TDFormer: A Top-Down Attention-Controlled Spiking Transformer
- URL: http://arxiv.org/abs/2505.15840v2
- Date: Fri, 23 May 2025 03:45:06 GMT
- Title: TDFormer: A Top-Down Attention-Controlled Spiking Transformer
- Authors: Zizheng Zhu, Yingchao Yu, Zeqi Zheng, Zhaofei Yu, Yaochu Jin,
- Abstract summary: We introduce TDFormer, a novel model with a top-down feedback structure that functions hierarchically.<n>We find that these mechanisms together significantly and consistently improve the model performance on multiple datasets.<n>In particular, our model achieves state-of-the-art performance on ImageNet with an accuracy of 86.83%.

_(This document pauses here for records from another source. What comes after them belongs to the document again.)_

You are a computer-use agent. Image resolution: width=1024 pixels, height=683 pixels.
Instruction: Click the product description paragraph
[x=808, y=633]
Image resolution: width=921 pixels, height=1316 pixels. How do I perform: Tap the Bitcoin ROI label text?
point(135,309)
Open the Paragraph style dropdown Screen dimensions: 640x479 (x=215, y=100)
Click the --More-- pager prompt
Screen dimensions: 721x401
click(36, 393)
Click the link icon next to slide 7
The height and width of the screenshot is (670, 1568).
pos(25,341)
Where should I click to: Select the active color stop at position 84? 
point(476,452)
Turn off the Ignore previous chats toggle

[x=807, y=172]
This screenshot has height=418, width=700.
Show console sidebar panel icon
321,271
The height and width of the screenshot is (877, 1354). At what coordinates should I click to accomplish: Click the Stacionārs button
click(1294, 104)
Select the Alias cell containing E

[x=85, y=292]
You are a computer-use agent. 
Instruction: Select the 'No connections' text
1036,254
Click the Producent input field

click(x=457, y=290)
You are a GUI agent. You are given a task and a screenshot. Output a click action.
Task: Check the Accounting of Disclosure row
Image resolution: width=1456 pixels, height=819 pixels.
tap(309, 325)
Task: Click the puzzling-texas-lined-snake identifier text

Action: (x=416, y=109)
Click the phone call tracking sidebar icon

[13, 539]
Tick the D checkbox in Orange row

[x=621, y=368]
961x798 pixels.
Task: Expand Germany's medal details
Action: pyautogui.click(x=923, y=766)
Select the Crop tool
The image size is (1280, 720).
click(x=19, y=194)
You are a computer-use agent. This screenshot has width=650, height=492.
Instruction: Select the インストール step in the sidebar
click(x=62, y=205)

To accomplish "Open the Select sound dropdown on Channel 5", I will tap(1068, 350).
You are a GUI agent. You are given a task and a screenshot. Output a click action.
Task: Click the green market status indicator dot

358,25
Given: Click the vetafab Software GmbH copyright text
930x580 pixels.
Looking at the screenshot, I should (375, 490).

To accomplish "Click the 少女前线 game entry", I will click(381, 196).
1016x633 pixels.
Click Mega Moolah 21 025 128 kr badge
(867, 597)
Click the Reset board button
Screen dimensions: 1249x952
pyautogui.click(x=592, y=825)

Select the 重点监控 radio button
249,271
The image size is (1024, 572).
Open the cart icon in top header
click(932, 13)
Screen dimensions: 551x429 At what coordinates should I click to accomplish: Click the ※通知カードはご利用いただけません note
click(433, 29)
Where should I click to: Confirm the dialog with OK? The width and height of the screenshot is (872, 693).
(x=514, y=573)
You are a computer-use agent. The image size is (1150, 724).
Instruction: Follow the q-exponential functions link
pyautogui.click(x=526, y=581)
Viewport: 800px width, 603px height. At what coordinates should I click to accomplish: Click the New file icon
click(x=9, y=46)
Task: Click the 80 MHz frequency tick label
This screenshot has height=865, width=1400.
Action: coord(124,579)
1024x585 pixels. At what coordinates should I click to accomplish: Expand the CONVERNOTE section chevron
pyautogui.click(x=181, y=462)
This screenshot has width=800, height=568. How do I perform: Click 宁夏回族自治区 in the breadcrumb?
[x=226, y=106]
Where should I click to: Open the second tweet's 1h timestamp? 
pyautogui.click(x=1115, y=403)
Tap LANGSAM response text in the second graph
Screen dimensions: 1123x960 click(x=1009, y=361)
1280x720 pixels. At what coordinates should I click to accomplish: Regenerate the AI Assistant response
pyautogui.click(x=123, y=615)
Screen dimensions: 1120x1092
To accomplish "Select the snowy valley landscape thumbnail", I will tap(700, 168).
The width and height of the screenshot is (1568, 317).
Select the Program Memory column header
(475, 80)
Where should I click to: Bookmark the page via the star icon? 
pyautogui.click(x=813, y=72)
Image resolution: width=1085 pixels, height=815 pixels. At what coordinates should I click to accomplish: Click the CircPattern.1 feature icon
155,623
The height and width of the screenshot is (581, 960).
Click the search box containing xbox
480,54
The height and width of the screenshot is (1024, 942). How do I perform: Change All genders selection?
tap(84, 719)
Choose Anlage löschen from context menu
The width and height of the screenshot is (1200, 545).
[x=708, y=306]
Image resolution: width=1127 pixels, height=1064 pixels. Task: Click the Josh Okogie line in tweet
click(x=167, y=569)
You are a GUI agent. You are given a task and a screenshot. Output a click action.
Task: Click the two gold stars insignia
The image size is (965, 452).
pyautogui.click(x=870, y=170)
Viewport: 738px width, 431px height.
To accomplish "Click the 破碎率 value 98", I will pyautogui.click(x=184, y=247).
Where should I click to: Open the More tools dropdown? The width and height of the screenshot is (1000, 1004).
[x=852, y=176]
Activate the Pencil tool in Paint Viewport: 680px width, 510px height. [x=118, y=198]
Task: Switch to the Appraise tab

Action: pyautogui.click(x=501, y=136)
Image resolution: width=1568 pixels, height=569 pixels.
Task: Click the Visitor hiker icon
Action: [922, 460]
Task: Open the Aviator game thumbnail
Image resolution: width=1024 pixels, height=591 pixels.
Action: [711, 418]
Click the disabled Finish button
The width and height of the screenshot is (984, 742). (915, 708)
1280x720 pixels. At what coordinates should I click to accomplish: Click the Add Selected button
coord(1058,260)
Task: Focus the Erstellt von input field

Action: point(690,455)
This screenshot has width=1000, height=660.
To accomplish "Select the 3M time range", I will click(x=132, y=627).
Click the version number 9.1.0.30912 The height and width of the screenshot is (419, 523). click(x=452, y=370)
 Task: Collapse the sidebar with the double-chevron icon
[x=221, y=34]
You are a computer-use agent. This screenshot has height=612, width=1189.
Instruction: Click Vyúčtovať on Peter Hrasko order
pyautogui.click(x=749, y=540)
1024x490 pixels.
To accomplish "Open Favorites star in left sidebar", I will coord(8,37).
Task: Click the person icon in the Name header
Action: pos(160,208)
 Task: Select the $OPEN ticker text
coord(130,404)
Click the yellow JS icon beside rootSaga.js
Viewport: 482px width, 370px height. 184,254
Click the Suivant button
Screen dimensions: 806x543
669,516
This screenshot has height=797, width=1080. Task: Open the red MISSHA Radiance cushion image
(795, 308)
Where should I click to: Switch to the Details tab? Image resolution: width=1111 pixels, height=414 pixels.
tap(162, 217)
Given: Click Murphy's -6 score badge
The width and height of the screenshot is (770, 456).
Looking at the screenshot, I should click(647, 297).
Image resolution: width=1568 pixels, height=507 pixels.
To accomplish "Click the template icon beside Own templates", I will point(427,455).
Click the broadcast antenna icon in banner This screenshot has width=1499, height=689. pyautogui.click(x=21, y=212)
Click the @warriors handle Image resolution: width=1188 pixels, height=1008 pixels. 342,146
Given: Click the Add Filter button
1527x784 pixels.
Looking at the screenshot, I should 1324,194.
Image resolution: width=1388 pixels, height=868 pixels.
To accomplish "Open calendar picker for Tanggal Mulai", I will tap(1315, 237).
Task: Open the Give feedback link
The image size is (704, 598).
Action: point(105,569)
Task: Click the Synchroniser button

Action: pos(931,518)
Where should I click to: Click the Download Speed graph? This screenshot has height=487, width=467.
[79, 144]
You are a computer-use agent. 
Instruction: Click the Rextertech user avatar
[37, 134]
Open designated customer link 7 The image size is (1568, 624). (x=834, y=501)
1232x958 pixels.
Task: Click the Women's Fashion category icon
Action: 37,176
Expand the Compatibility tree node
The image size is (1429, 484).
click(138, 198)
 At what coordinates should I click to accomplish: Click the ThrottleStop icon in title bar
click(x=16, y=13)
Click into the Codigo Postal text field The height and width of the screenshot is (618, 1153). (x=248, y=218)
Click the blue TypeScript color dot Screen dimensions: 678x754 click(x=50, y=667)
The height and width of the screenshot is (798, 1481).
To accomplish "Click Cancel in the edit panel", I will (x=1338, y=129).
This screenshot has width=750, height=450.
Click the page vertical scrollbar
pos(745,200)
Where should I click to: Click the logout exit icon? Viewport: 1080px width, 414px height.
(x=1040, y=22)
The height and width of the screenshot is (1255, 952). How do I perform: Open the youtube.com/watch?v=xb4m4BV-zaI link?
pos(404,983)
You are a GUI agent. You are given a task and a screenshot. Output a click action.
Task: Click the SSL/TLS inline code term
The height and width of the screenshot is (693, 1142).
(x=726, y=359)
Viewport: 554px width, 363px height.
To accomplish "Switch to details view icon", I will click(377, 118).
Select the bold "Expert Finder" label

- Score: 33.07648914591285
- License: http://arxiv.org/licenses/nonexclusive-distrib/1.0/
- Abstract: Traditional spiking neural networks (SNNs) can be viewed as a combination of multiple subnetworks with each running for one time step, where the parameters are shared, and the membrane potential serves as the only information link between them. However, the implicit nature of the membrane potential limits its ability to effectively represent temporal information. As a result, each time step cannot fully leverage information from previous time steps, seriously limiting the model's performance. Inspired by the top-down mechanism in the brain, we introduce TDFormer, a novel model with a top-down feedback structure that functions hierarchically and leverages high-order representations from earlier time steps to modulate the processing of low-order information at later stages. The feedback structure plays a role from two perspectives: 1) During forward propagation, our model increases the mutual information across time steps, indicating that richer temporal information is being transmitted and integrated in different time steps. 2) During backward propagation, we theoretically prove that the feedback structure alleviates the problem of vanishing gradients along the time dimension. We find that these mechanisms together significantly and consistently improve the model performance on multiple datasets. In particular, our model achieves state-of-the-art performance on ImageNet with an accuracy of 86.83%.